> **Problem to solve**
Set down exactly the first line of the entries and every line after it, through the line with "Given: Click the swirl-patterned".

> **Source material**
────

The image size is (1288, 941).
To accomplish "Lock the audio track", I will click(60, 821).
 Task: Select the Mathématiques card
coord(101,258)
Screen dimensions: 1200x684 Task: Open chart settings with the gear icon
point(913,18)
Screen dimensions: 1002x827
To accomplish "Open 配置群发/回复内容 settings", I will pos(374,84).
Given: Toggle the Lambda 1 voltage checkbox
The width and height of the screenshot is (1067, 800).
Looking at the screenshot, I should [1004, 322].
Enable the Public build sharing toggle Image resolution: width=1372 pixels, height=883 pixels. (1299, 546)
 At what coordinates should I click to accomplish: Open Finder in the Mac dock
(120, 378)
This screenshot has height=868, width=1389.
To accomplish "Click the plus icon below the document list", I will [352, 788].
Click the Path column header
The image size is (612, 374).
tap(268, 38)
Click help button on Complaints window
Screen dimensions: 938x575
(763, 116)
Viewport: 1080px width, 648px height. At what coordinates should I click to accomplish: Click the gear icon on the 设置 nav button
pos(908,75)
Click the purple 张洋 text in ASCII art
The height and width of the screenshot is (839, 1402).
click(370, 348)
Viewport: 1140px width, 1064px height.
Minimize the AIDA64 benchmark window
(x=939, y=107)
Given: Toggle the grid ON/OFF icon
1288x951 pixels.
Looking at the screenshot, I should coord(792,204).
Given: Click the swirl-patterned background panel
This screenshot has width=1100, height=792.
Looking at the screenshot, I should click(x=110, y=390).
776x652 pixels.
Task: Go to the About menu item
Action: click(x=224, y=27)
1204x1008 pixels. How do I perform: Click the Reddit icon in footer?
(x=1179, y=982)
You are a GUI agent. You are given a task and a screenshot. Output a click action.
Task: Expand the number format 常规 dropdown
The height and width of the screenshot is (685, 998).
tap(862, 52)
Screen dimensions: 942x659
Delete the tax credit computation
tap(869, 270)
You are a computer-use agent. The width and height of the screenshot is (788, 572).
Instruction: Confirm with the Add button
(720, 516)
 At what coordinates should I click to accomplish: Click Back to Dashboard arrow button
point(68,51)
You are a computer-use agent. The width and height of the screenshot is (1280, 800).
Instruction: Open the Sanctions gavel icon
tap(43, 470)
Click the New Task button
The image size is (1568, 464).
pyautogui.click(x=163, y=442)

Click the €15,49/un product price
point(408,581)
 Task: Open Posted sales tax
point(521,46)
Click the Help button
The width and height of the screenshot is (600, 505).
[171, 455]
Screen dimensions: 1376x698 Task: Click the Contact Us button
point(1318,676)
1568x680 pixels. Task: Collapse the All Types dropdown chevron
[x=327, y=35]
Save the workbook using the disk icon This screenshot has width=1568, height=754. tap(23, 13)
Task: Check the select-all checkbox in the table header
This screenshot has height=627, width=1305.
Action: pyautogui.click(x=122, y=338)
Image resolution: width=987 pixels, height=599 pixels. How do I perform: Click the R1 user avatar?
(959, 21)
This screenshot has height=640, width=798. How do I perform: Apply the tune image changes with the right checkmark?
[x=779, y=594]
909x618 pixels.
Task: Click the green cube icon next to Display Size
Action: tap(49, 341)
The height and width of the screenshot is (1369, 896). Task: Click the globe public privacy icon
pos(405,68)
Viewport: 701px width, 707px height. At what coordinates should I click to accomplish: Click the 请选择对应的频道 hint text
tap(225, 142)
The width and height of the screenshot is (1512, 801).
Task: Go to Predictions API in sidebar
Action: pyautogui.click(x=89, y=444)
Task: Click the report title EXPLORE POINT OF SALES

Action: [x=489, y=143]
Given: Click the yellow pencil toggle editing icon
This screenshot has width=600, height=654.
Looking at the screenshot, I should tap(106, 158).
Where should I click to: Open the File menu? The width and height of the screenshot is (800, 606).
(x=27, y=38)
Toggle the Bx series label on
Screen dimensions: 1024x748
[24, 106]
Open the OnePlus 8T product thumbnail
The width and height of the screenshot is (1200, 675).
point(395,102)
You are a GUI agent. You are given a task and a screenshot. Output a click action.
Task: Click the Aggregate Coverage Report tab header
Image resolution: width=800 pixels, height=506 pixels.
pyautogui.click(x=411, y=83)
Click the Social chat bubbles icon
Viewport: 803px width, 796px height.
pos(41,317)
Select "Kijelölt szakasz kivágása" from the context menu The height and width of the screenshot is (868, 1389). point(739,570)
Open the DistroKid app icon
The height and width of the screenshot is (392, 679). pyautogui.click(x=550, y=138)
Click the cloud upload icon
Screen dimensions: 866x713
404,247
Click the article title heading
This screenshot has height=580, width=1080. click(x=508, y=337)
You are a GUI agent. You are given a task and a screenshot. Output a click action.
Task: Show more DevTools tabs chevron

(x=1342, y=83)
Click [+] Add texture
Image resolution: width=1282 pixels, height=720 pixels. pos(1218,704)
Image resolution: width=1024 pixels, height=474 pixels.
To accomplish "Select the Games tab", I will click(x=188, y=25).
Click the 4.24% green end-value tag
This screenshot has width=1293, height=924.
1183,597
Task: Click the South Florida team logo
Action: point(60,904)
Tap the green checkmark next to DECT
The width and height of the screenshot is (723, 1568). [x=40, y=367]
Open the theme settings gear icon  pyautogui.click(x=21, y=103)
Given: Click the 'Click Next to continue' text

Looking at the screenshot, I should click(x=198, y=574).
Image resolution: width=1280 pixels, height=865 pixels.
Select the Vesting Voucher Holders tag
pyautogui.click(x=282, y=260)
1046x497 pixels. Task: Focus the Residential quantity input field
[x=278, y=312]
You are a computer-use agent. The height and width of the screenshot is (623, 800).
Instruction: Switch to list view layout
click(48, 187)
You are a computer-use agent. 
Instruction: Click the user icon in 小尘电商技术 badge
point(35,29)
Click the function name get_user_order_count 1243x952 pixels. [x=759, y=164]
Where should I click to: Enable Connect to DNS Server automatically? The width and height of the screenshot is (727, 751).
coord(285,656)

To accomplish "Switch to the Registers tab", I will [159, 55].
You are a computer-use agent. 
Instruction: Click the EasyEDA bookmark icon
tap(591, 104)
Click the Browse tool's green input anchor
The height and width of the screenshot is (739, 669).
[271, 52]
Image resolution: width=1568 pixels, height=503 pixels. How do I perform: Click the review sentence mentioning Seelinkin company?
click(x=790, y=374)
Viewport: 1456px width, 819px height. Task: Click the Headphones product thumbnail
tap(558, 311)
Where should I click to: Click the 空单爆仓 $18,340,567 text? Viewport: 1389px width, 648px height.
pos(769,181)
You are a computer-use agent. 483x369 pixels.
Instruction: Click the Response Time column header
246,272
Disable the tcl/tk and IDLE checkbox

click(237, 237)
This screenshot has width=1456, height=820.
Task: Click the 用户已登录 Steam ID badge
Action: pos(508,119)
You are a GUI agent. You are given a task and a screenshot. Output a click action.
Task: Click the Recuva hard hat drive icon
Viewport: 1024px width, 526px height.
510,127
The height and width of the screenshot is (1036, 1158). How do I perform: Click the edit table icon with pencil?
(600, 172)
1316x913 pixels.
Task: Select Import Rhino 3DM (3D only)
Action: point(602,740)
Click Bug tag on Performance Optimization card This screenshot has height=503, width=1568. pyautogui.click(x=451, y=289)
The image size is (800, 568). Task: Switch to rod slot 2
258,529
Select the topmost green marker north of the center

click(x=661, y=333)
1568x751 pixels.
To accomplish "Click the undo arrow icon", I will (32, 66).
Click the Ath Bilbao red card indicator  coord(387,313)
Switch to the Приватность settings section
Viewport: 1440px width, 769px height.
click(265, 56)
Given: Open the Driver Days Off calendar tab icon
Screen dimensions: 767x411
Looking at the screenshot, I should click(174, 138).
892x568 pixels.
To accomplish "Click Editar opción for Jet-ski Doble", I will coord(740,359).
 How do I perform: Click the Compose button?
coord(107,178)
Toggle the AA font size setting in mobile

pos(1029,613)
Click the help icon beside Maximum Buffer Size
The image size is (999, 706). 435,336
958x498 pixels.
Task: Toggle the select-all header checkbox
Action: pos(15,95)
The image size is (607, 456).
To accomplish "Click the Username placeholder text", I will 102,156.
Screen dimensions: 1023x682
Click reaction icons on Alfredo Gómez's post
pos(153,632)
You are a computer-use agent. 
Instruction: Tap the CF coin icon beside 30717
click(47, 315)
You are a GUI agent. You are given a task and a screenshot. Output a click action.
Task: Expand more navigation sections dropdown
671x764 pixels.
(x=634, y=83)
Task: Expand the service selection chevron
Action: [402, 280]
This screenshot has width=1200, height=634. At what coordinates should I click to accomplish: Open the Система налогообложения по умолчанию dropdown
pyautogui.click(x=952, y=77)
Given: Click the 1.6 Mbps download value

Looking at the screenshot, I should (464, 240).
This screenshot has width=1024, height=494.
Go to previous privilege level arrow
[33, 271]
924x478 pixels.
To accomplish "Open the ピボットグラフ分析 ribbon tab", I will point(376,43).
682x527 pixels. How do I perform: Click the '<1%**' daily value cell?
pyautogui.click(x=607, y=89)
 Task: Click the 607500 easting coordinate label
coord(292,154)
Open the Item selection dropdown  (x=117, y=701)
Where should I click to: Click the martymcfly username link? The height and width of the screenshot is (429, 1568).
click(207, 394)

────

> **Response**
The image size is (1288, 941).
To accomplish "Lock the audio track", I will click(60, 821).
 Task: Select the Mathématiques card
coord(101,258)
Screen dimensions: 1200x684 Task: Open chart settings with the gear icon
point(913,18)
Screen dimensions: 1002x827
To accomplish "Open 配置群发/回复内容 settings", I will pos(374,84).
Given: Toggle the Lambda 1 voltage checkbox
The width and height of the screenshot is (1067, 800).
Looking at the screenshot, I should [1004, 322].
Enable the Public build sharing toggle Image resolution: width=1372 pixels, height=883 pixels. (1299, 546)
 At what coordinates should I click to accomplish: Open Finder in the Mac dock
(120, 378)
This screenshot has height=868, width=1389.
To accomplish "Click the plus icon below the document list", I will [352, 788].
Click the Path column header
The image size is (612, 374).
tap(268, 38)
Click help button on Complaints window
Screen dimensions: 938x575
(763, 116)
Viewport: 1080px width, 648px height. At what coordinates should I click to accomplish: Click the gear icon on the 设置 nav button
pos(908,75)
Click the purple 张洋 text in ASCII art
The height and width of the screenshot is (839, 1402).
click(370, 348)
Viewport: 1140px width, 1064px height.
Minimize the AIDA64 benchmark window
(x=939, y=107)
Given: Toggle the grid ON/OFF icon
1288x951 pixels.
Looking at the screenshot, I should coord(792,204).
Given: Click the swirl-patterned background panel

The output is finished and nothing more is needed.